*** Information supplied ***
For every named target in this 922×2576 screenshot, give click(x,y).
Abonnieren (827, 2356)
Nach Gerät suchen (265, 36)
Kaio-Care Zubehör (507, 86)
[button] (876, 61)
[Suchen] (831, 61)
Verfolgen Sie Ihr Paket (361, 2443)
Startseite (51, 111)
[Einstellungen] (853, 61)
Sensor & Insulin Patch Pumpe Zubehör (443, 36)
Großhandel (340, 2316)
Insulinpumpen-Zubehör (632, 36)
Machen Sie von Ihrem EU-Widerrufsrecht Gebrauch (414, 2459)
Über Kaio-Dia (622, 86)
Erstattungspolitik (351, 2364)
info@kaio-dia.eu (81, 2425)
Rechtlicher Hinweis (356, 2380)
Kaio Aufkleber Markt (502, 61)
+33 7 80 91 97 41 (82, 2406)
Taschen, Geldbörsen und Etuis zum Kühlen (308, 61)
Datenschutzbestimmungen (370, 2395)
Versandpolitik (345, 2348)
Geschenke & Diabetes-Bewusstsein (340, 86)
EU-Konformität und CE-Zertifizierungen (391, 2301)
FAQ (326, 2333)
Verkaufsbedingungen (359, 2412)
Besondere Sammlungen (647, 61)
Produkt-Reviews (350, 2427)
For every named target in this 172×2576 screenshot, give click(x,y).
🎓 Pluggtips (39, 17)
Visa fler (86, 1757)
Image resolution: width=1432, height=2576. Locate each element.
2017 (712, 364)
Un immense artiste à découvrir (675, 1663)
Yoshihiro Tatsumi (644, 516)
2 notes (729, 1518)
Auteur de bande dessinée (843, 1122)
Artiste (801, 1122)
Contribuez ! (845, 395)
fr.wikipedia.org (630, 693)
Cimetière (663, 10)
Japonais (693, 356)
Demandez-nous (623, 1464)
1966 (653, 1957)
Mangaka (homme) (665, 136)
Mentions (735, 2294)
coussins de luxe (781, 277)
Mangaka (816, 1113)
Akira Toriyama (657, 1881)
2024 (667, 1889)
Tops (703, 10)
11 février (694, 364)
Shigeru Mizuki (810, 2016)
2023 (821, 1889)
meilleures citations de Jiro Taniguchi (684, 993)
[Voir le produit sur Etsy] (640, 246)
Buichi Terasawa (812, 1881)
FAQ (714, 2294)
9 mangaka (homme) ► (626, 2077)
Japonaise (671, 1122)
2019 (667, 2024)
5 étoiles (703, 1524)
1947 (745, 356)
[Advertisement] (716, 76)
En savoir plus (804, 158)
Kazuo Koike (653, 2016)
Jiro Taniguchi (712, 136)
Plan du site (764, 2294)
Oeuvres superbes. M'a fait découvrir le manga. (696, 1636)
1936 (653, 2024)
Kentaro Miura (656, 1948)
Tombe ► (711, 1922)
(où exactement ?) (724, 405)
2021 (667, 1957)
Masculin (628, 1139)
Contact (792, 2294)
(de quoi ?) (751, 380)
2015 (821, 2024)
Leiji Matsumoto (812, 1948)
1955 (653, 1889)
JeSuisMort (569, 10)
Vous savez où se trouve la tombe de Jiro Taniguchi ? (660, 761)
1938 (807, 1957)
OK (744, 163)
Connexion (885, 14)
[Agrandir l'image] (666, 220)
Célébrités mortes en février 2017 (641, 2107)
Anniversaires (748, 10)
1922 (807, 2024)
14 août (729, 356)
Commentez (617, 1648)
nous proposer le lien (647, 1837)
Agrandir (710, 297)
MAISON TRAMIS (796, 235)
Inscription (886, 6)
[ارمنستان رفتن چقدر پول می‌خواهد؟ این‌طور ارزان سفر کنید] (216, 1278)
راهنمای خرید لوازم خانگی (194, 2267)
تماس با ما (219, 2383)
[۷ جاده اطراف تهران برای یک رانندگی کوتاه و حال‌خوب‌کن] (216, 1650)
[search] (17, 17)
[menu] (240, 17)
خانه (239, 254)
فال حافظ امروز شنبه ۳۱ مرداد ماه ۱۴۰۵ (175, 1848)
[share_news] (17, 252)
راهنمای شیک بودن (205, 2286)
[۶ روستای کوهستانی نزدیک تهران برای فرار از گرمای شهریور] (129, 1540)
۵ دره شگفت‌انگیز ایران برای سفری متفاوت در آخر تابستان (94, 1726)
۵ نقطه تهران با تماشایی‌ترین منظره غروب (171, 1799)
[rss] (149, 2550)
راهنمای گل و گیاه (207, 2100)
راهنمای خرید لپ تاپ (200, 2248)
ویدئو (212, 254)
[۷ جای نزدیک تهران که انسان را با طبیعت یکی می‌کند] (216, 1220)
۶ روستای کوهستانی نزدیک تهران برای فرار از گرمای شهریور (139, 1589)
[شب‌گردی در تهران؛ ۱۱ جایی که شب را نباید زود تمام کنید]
***
» **What you will do**
How many lines of the entries above hold the string "نزدیک"? Reply with the number alone.

» **Task result**
3